TEXTO DE LECTURA
El viento empujó a la lluvia tan esperada. El viento pasó y la lluvia quedó con su compás acariciando el alma que suspiró una bocanada de aire fresco después de varias jornadas de intenso calor. Garupá respira.
Llueve como cuando era niño. Esas lluvias copiosas y cálidas a la vez. Debajo del cielo gris, de los truenos, el sol espera a su turno. Cuando las débiles gotas caen por los bordes de los techos, los rayos de luz rompen la cortina de nubes. Y vuelve una sensación de vapor al galope de átomos suspendidos.
La lluvia de verano, corta, como algunos amores, basta para el gorjeo de los niños, que saltan en los charcos. Y juegan los juegos que yo jugaba. Y soy tiernamente feliz al verlos, porque alguna vez tuve la dicha de sentir la felicidad de un niño brincando en la lluvia, con las ropas mojadas.
¿Acaso desde allí arrancará mi ser interior la vida que dejé a un lado para emprender las veleidades de las grandes urbes y las megalomanías de los hombres vacíos de gracia?
Amo la calma después de la tormenta. Los sonidos se hacen más nítidos. Hay un silencio respetuoso de la tierra a la lluvia. Los perros – inútiles ladradores de la nada – rompen a lo lejos la suavidad sonora de las gotas dejándose caer mansamente. Algún niño pequeño también llora, pero todo es parte de la vida.
Como si estuviera esperando que amainara, apenas abrió el telón del cielo a un sol filtrado pero igual de luminoso, se escuchó su voz alargada en la oferta: ¡paan caserooo!
Con su canasta pendiendo del antebrazo como acero bruñido, lleva los panes recién horneados. Camina con pasos de garza de los pantanos nuestro panadero. Pan de barrio es lo que vende. Pan hechito al horno de barro con leñas de pino, paraíso y eucaliptus. Pan amorosamente acomodado en el canasto de mimbre.

DATOS MOSTRADOS

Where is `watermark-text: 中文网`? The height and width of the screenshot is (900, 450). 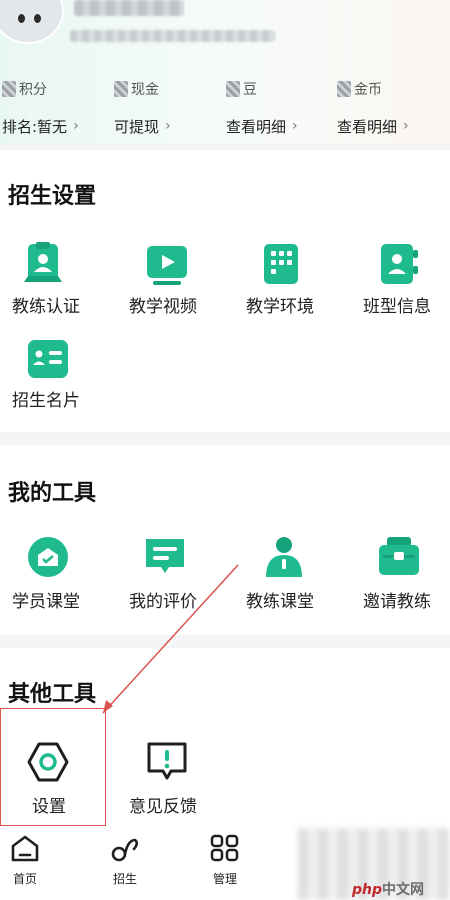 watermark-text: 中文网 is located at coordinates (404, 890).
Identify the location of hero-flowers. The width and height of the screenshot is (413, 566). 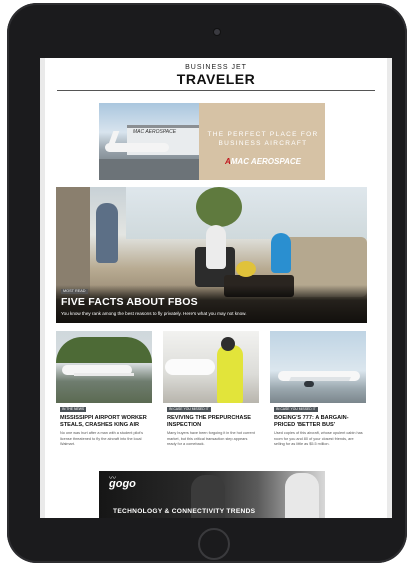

TAREAS Y EJERCICIOS
(1) En el texto sobre la lluvia en Garupá, ¿con qué leñas se hornea el pan que vende el panadero?
(2) Continúa el texto sobre la lluvia en Garupá a partir de su última oración.

RESPUESTAS POR NÚMERO
(1) Con leñas de pino, paraíso y eucaliptus.

(2)
Ligeramente salado pero con una masa esponjosa se deja saborear con un poco de manteca y un mate preparado para la ocasión. Rodajas que llenan el alma.
No es mismo pan industrializado. Es aquel pan único, irrepetible, amasado a puro refriegue de manos que van y vienen sobre una batea de madera. Amasado con tiempo y leudado con paciencia.
Lluvia, pan y manteca. Una combinación que solamente puede ser apreciada en la dimensión de las cosas simples de la vida, sin ceremonias ni relatos de gourmets televisivos, cuando una hogaza llega a tus manos con la sencillez de un panadero trashumante que lo desenvuelve de un blanco mantel ante tus ojos. Solo es posible en aquellos lugares donde se detuvo el tiempo a reencontrarse consigo mismo.


LA POLACA.

Mira con sus ojos azules poniendo su rostro ligeramente de costado; sonríe al mismo tiempo que estudia a su interlocutor; te avista como a una presa; lo aguarda como a un peligro latente. Es la mezcla de una cazadora alerta y de una mujer que necesita ser amada.
Se le nota la gringada en su cuerpo esbelto, y en su actitud de que la vida es interminable porque no hay hora en que sus manos reposen serenamente. Van desde la cocina al jardín a regar las plantas. Vuelan por el patio y se asientan en el tendedero de la ropa.
Dice que nació en el campo y su hablar confirma su sencillez.
Intuye el peligro. Y huye con rapidez. No tiene otra manera de responder a los riesgos de la vida. Sale para hacer lo necesario o lo conocido. Pisar el suelo firme y marcado por la seguridad de sus anteriores pasos.
La Polaca. Así la llaman en el barrio porque dejó trasuntar su origen familiar entre las vecinas que frecuentan la necesidad de saber sobre la vida de los otros.
Hace unos meses enviudó y sus penas se disimulan en su constante sonrisa de 38 años. No vi antes una mujer que sin ser modelo, le quedara tan bien el azul eléctrico en un vestido. Termina de definir el carácter de su figura un pelo rojizo como el dulce de membrillo.
La Polaca cuenta con una fluidez asombrosa asuntos diversos de su vida en la colonia. Habla de la cría de cerdos y gallinas, de hortalizas y sembradíos, de pronósticos climáticos por el viento y la luna, de preparar la tierra y sembrar en el tiempo justo.
No pasó demasiado tiempo de su llegada al barrio que – casi por el orden natural de las cosas – construyó una pequeña verdulería y carnicería. Nadie mejor que ella en su salsa. Las verduras más frescas están en su negocio, y uno no tarda en reconocer que no debe ser fácil venderle en el mercado central a alguien que conoce a las verduras desde el mismo momento en que brotan.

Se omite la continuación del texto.